Ja, sie machen sich Gedanken über eine Welt, in der Frieden nicht mehr garantiert ist. „Es gibt leider viele Parallelen zu früher“, sagt Maimouna Ly über eine Zeit, die sie nur aus geschichtlicher Literatur oder aus Erzählungen kennt. Sie und ihr Mitschüler Oliver Baade – beide machen im nächsten Jahr am Leonberger Johannes-Kepler-Gymnasium ihr Abitur – sorgen sich um den zunehmenden Rechtsruck in der Gesellschaft. „Viele Menschen haben aus der Vergangenheit nicht gelernt und wir fragen uns, was es braucht, um die Welt friedvoll zu gestalten.“
Auf Anfrage ihres Deutschlehrers beteiligten sich die beiden 17-jährigen Geschichtsleistungskursschüler an der Gedenkfeier zum Volkstrauertag am Friedensmahnmal im Leonberger Stadtpark. Ihr Beitrag zu dieser städtischen Veranstaltung umfasste unter anderem Auszüge aus der bekannten Ansprache, die der ehemalige Bundespräsident Richard von Weizsäcker am 8. Mai 1985 anlässlich des 40. Jahrestages der Beendigung des Zweiten Weltkrieges im Plenarsaal des Deutschen Bundestages gehalten hatte.
Die Warnungen müssen weitergetragen werden
Vor etwa 30 Bürgerinnen und Bürgern, die an diesem Sonntag der Gedenkfeier beiwohnten, erinnerte der Leonberger Oberbürgermeister Martin Georg Cohn am 80. Jahrestag des Endes des Zweiten Weltkrieges an die bleibende Verantwortung, die aus der Geschichte erwachse: „Die Stimmen der Zeitzeugen werden leiser“, sagte er. Gerade deshalb müsse die Gesellschaft das weitertragen, „was sie uns hinterlassen haben: die Geschichten, die Warnungen, den Mut, die Wahrheit auszusprechen“. Cohn betonte, dass Erinnerung nicht nur rückwärtsgerichtet sein dürfe. „Erinnerung ohne Konsequenz verliert ihre Kraft“, mahnte er. Der Volkstrauertag sei daher ein Tag, der zum Nachdenken über die Gegenwart zwinge.

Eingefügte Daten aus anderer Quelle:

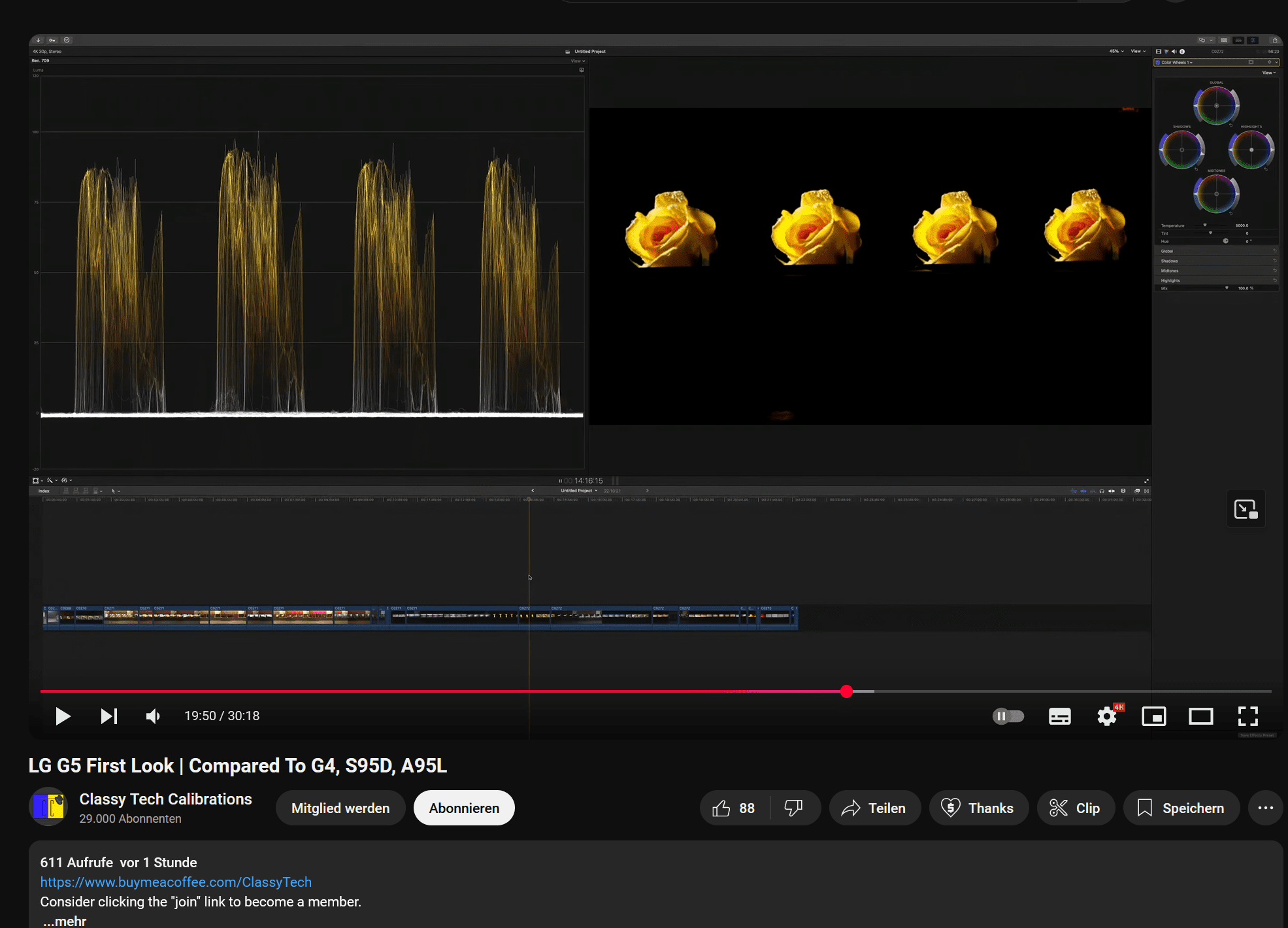Click the fullscreen expand icon bottom-right

1248,716
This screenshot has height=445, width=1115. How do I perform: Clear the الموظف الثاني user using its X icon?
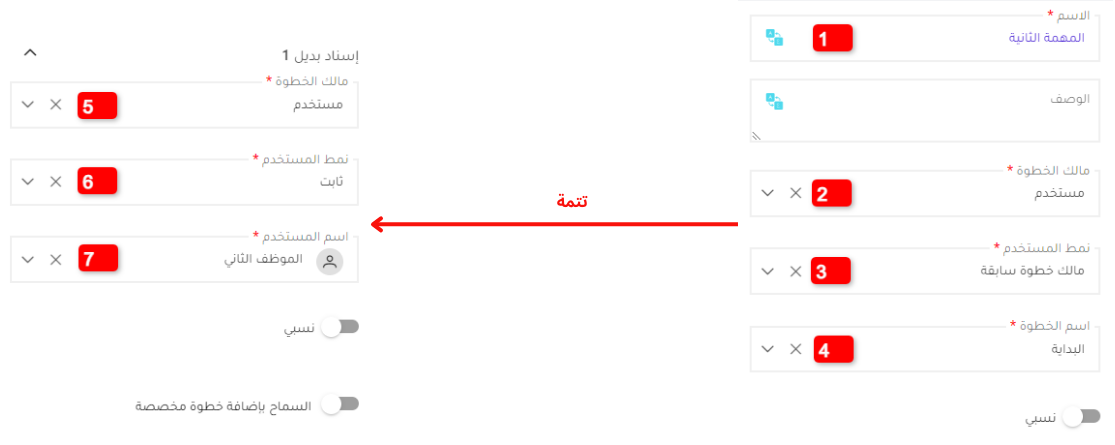(56, 260)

Im Gedenken an die Opfer benannte Cohn Soldaten, Zivilisten, Ermordete, Verschleppte und Geflüchtete: Menschen, „deren Geschichten oft nie zu Ende erzählt werden konnten“. Zugleich lenkte er den Blick auf aktuelle Konflikte. „Der Krieg ist nicht Vergangenheit. Der Krieg ist Gegenwart“, sagte der Oberbürgermeister mit Blick auf die Lage in der Ukraine, im Nahen Osten und in Teilen Afrikas. Auch Deutschland sei Teil dieser weltpolitischen Spannungen: „Wir stehen nicht außerhalb der Konflikte. Wir stehen mittendrin.“ Der Oberbürgermeister sprach einen Aspekt an, der an Gedenktagen selten thematisiert wird: die wirtschaftliche Bedeutung der deutschen Rüstungsindustrie. Deutschland gehöre seit Jahren zu den größten Waffenexporteuren, ganze Regionen seien wirtschaftlich von dieser Branche abhängig. Daraus ergebe sich eine unbequeme Frage: „Wie sehr beruht unser wirtschaftliches Wohlergehen darauf, dass die Welt nicht friedlicher wird?“ Ehrlichkeit im Gedenken bedeute auch, dieser Realität ins Auge zu sehen.
Frieden muss aktiv gestaltet werden
Abschließend rief Cohn dazu auf, das „Nie wieder“ als Verpflichtung zu verstehen – nicht nur als historische Mahnung. Es gelte, „Waffenlieferungen ethisch zu prüfen“, Rüstung nicht zur Normalität werden zu lassen und Diplomatie nicht ökonomischen Interessen unterzuordnen. Frieden müsse nicht nur eingefordert, sondern aktiv gestaltet werden. Maimouna Ly und Oliver Baade haben schon viele Gedenkveranstaltung besucht. „Leider werden es immer weniger junge Menschen, die das machen.“
Heidrun Puhm vom VdK gedachte der Toten, Pfarrer Bernhard Schmid betete für den Frieden. Den musikalischen Beitrag lieferte der Ökumenische Bläserkreis Leonberg.